Quick Answer: This question evaluates the ability to traverse and manipulate nested JSON-like structures, emphasizing concepts such as recursion or iterative traversal, array indexing, and path string construction; it tests data structures and serialization knowledge within the Coding & Algorithms domain and targets practical implementation skills for a software engineer role. It is commonly asked to assess how interviewees flatten hierarchical payloads for data processing or API normalization, reason about mixed object/array edge cases, and map hierarchical paths to primitive values.

You are given a nested JSON-like object. Each value may be another dictionary, a list, or a primitive value. Flatten the structure into a dictionary that maps each primitive value to its full path. Use `.` between object keys and `[i]` for list indices. The root has no leading separator. Empty dictionaries and empty lists do not produce any entries.

Constraints

  • The root input is a dictionary.
  • 0 <= total number of dictionary entries and list elements <= 100000.
  • Keys are strings and do not contain `.`, `[` or `]`.
  • Values are dictionaries, lists, or primitive JSON-like values (`str`, `int`, `float`, `bool`, `None`).
  • Order of entries in the returned dictionary does not matter.

Examples

Input: ({"a": 1, "b": {"c": 2, "d": [3, 4]}, "e": [{"f": 5}, 6]},)

Expected Output: {"a": 1, "b.c": 2, "b.d[0]": 3, "b.d[1]": 4, "e[0].f": 5, "e[1]": 6}

Explanation: Each primitive value is mapped to its full path through nested dictionaries and lists.

Input: ({},)

Expected Output: {}

Explanation: An empty object has no primitive values, so the flattened result is empty.

Input: ({"x": None, "y": [True, {"z": -7}], "w": {"u": [False]}},)

Expected Output: {"x": None, "y[0]": True, "y[1].z": -7, "w.u[0]": False}

Explanation: The solution must correctly handle `None`, booleans, and negative numbers inside nested lists and dictionaries.

Input: ({"a": [[1, 2], [], [{"b": 3}]], "c": {}},)

Expected Output: {"a[0][0]": 1, "a[0][1]": 2, "a[2][0].b": 3}

Explanation: Nested lists can create paths with multiple index segments, and empty containers contribute no entries.

Input: ({"user": {"name": "Ana", "tags": ["dev", "ops"]}, "active": True},)

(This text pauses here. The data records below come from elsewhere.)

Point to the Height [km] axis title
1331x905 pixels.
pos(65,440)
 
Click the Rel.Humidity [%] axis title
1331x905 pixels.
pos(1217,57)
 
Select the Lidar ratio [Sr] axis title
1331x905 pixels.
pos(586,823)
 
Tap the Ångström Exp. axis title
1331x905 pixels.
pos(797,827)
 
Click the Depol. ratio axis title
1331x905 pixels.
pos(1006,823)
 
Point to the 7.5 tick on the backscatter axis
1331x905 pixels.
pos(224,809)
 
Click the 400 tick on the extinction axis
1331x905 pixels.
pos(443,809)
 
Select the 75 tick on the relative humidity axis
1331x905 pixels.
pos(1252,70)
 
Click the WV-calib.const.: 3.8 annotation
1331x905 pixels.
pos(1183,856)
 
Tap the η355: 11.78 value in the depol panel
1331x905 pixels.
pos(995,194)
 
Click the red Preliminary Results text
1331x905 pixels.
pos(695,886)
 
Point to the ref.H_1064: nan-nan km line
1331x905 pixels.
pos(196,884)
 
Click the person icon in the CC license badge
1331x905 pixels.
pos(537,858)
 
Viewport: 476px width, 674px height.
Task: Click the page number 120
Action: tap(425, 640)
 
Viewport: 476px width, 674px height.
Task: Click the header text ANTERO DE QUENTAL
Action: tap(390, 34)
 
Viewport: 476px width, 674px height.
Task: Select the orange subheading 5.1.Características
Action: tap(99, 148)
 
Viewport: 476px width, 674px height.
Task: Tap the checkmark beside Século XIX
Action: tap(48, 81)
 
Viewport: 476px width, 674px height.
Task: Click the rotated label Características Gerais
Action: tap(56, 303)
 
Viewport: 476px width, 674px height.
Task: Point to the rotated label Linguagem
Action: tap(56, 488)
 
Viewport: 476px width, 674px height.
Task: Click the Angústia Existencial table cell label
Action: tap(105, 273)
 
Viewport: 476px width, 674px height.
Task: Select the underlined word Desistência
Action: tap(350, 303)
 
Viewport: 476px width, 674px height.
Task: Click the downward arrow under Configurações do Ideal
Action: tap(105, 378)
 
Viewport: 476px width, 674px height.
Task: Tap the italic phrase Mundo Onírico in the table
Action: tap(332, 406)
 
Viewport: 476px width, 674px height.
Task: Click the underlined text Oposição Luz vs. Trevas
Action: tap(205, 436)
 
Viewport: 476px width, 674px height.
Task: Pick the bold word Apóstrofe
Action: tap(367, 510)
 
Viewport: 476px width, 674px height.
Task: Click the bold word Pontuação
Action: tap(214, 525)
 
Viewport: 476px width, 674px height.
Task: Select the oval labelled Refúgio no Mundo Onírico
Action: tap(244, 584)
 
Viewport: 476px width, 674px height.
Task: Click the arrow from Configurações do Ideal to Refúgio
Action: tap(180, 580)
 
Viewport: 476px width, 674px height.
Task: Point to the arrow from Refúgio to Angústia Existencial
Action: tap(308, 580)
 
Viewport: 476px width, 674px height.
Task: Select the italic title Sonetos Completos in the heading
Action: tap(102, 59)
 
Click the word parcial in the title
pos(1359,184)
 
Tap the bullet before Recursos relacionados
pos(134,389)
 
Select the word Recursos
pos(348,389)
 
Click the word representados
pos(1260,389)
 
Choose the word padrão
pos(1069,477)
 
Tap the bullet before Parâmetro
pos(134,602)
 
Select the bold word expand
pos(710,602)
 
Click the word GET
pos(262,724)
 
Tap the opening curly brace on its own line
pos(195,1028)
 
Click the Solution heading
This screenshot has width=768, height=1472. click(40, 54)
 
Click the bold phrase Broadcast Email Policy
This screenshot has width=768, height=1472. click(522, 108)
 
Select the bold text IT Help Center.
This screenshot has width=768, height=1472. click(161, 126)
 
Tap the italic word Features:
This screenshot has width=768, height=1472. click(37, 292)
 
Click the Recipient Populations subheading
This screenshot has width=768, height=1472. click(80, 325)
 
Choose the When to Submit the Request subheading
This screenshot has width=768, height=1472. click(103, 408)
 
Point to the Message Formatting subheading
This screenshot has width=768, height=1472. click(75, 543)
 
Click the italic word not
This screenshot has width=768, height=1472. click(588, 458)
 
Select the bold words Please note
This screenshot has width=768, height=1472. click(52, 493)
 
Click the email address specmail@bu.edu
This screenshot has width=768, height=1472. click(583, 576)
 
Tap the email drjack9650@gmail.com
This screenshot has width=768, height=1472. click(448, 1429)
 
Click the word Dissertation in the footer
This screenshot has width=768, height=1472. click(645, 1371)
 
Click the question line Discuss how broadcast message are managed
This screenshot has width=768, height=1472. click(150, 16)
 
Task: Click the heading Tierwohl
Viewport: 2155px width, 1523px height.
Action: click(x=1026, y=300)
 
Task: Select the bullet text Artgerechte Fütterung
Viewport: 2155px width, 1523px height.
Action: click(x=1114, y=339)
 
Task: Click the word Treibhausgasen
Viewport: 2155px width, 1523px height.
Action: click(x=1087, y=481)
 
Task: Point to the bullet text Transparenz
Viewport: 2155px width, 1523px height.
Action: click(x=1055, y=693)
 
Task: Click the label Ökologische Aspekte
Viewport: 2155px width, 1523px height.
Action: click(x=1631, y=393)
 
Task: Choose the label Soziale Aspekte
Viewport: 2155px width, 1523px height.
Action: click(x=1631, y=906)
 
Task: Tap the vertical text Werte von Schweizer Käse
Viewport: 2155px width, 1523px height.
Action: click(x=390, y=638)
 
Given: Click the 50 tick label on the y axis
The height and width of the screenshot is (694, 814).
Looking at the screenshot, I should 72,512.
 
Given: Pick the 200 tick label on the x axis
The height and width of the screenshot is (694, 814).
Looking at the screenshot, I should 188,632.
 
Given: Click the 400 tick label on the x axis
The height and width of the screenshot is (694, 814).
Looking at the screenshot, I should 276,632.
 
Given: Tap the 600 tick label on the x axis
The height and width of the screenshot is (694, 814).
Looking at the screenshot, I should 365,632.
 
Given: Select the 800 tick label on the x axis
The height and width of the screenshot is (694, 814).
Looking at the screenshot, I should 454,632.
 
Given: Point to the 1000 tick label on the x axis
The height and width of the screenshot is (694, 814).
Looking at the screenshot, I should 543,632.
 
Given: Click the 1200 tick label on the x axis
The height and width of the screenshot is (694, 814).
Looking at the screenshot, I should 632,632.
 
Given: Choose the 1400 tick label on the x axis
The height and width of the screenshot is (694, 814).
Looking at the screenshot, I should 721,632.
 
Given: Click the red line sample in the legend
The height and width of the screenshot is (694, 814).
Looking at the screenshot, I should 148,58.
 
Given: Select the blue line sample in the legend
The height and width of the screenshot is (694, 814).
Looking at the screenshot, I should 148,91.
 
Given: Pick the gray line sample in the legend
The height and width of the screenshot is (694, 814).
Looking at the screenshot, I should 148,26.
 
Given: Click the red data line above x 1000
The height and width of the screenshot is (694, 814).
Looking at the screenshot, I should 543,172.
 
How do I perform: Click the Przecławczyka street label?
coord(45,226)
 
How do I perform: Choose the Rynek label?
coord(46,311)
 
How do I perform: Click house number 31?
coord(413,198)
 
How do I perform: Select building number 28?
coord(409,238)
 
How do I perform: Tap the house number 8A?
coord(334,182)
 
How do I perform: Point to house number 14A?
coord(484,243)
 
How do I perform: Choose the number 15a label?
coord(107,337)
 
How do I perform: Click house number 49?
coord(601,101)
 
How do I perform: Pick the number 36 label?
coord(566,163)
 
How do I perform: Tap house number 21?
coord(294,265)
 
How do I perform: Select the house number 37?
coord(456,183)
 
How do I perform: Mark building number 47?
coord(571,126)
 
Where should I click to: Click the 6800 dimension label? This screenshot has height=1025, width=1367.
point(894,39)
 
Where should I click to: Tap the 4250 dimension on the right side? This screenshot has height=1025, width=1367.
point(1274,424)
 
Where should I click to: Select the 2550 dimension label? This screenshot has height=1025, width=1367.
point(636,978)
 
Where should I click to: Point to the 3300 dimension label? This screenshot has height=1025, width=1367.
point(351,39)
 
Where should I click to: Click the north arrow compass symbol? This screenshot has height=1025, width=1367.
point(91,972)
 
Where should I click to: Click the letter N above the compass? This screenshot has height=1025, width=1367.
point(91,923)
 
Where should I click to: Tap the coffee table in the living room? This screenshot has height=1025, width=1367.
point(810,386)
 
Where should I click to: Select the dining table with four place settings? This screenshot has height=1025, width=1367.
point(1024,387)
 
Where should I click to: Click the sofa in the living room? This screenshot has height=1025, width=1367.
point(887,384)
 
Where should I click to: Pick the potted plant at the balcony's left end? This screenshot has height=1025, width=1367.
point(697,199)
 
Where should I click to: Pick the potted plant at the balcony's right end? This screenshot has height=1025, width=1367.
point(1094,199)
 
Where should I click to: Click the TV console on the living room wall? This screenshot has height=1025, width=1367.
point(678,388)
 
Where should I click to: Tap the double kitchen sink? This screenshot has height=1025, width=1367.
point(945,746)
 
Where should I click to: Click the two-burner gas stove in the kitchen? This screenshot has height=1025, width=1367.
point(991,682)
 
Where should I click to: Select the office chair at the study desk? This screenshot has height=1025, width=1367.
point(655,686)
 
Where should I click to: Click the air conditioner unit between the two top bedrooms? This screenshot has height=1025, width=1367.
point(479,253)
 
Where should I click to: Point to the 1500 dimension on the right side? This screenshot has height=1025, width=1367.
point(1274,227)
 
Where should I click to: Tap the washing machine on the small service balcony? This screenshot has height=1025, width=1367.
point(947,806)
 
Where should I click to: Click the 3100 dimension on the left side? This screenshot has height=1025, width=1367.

Expected Output: {"user.name": "Ana", "user.tags[0]": "dev", "user.tags[1]": "ops", "active": True}

Explanation: String values are primitives too, so they should appear in the flattened map.

Hints

  1. A depth-first traversal works well here: carry the current path as you move down the structure.
  2. When you move into a dictionary, append `.key` only if the current path is not empty; when you move into a list, append `[index]`.